━━━ Records ━━━

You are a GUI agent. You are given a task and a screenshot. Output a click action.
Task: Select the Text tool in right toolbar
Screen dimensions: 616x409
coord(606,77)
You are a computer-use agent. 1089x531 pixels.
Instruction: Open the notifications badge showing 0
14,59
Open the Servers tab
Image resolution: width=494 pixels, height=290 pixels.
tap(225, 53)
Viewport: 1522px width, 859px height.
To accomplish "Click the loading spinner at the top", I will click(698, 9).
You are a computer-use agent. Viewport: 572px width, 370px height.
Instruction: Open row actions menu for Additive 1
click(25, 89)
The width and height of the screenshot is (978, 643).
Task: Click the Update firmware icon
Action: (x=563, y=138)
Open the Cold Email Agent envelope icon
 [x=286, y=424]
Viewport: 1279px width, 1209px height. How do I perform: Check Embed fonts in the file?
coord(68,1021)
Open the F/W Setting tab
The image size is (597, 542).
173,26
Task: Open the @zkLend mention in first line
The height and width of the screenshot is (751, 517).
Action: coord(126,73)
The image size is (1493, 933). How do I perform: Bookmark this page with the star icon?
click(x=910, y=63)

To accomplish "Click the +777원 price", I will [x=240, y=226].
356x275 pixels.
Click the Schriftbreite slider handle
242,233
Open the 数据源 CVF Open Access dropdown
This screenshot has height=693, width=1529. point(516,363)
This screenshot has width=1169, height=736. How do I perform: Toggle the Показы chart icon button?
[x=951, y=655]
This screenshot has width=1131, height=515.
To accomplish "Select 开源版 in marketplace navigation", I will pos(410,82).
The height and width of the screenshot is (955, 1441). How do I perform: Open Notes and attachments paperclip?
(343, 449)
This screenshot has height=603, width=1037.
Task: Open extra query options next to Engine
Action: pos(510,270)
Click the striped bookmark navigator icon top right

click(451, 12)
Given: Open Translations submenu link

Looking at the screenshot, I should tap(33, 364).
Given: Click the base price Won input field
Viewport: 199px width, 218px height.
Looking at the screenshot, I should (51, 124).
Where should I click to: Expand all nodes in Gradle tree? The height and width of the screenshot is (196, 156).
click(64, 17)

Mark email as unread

━━━

Task: Gather every line of the entries above that contains the word "Viewport", matching its case exactly.

Complete answer:
Viewport: 1522px width, 859px height.
You are a computer-use agent. Viewport: 572px width, 370px height.
Viewport: 1279px width, 1209px height. How do I perform: Check Embed fonts in the file?
Viewport: 199px width, 218px height.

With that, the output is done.